ASSIGNMENT
Restate word for word the material below, starting at the line that contains "Where should I" and stopping after the last line; skip pictures.

__________________________________________________

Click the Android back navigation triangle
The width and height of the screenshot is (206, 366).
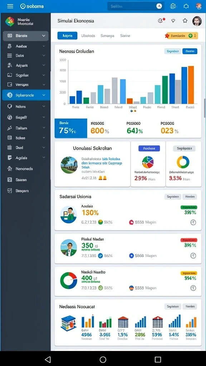click(48, 359)
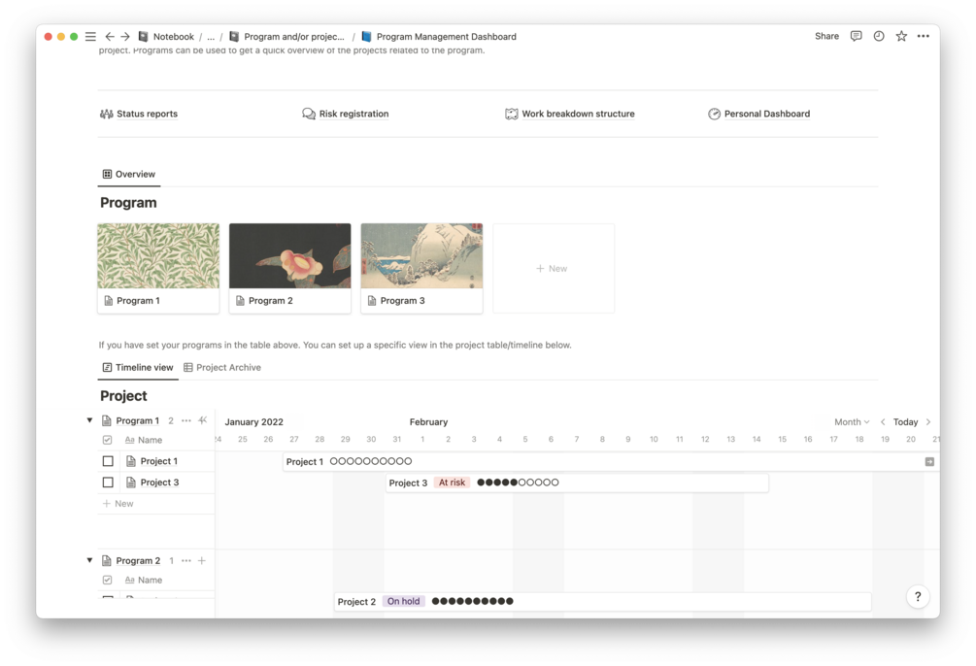
Task: Collapse the Program 1 table with the double-arrow icon
Action: (202, 419)
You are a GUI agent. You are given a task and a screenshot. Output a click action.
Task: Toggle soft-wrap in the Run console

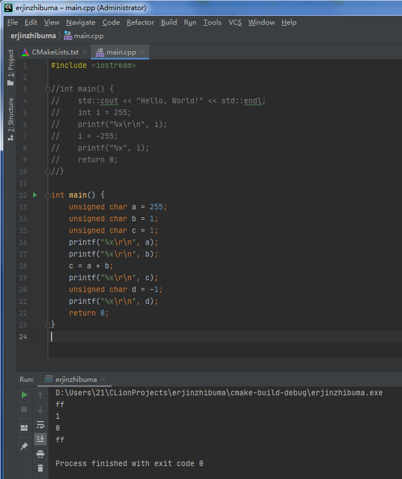tap(40, 425)
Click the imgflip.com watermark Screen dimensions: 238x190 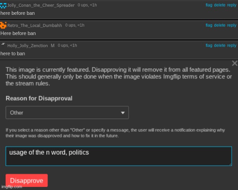point(11,187)
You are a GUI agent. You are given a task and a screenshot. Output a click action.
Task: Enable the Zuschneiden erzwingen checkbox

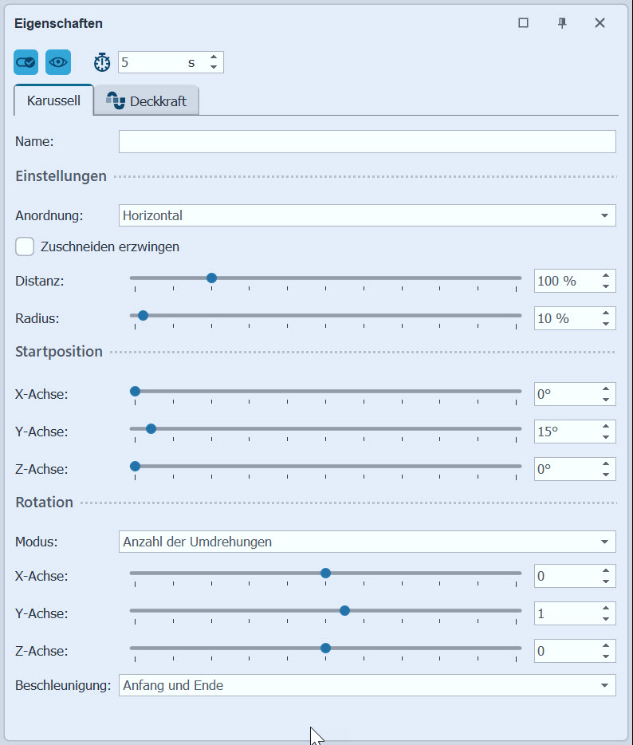click(25, 246)
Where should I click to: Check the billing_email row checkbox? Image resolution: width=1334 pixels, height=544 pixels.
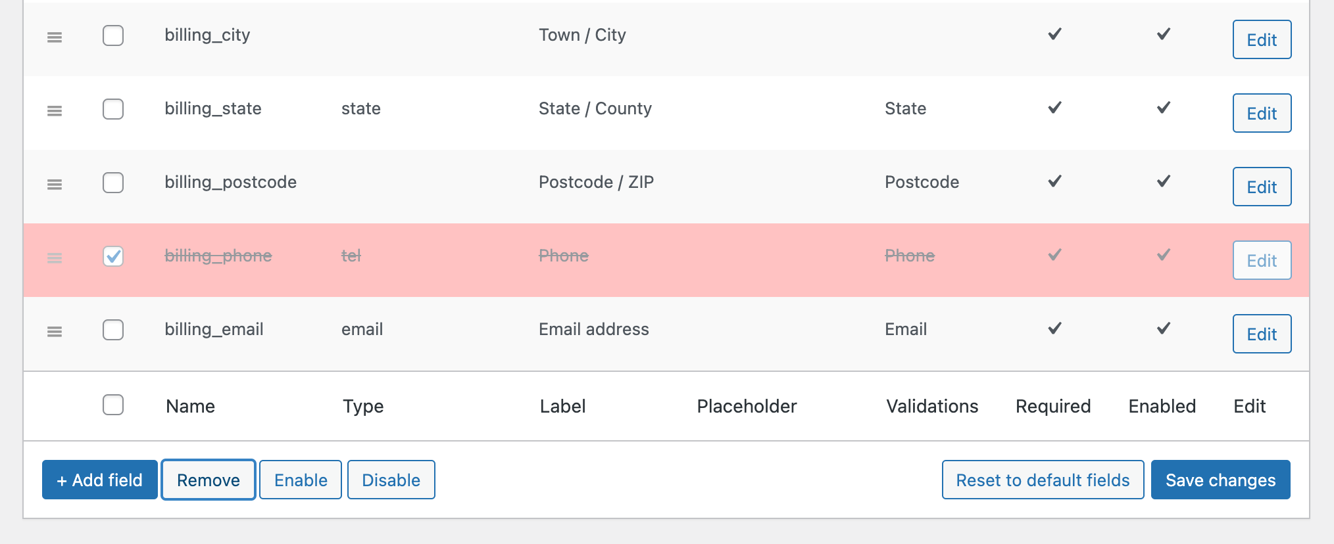pyautogui.click(x=112, y=331)
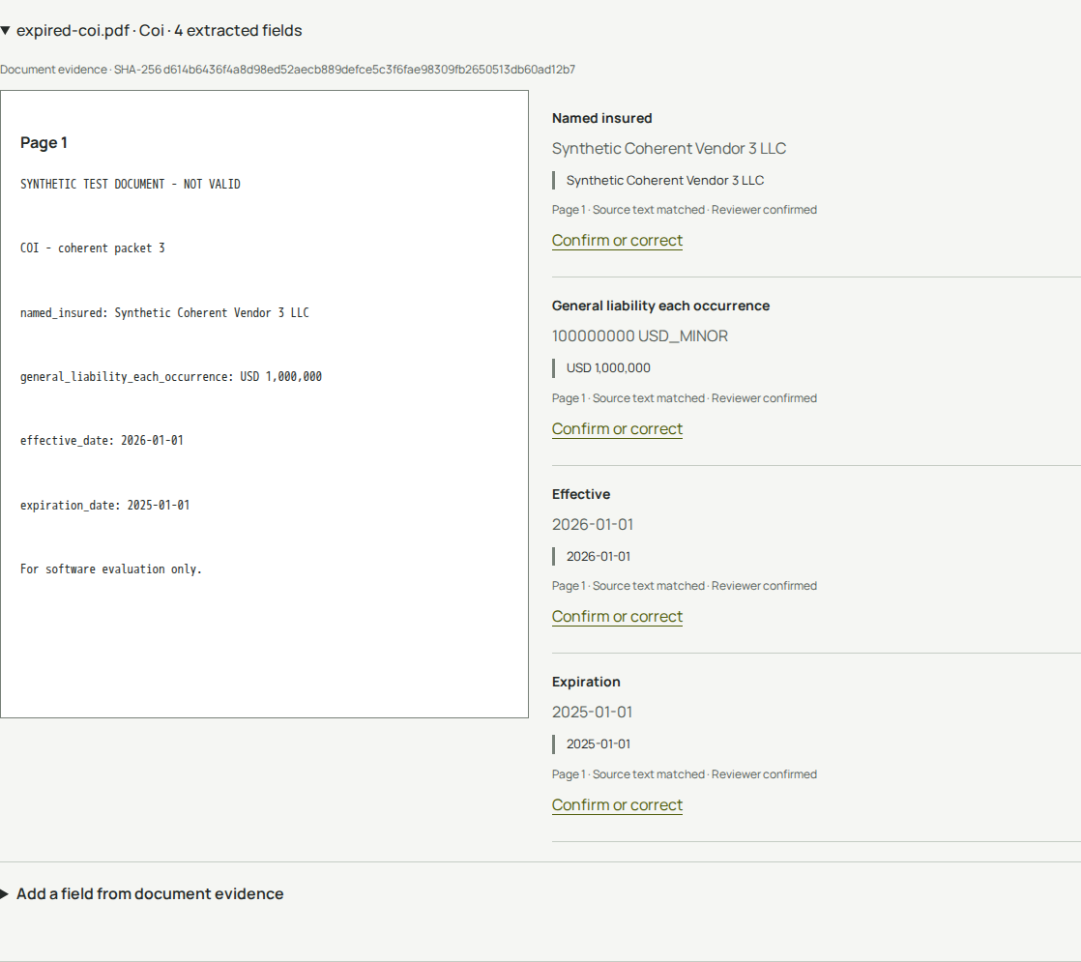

__________________________________________________

SOLUTION FOR THIS EXERCISE
Where should I click to: Check the billing_email row checkbox? Image resolution: width=1334 pixels, height=544 pixels.
pyautogui.click(x=112, y=331)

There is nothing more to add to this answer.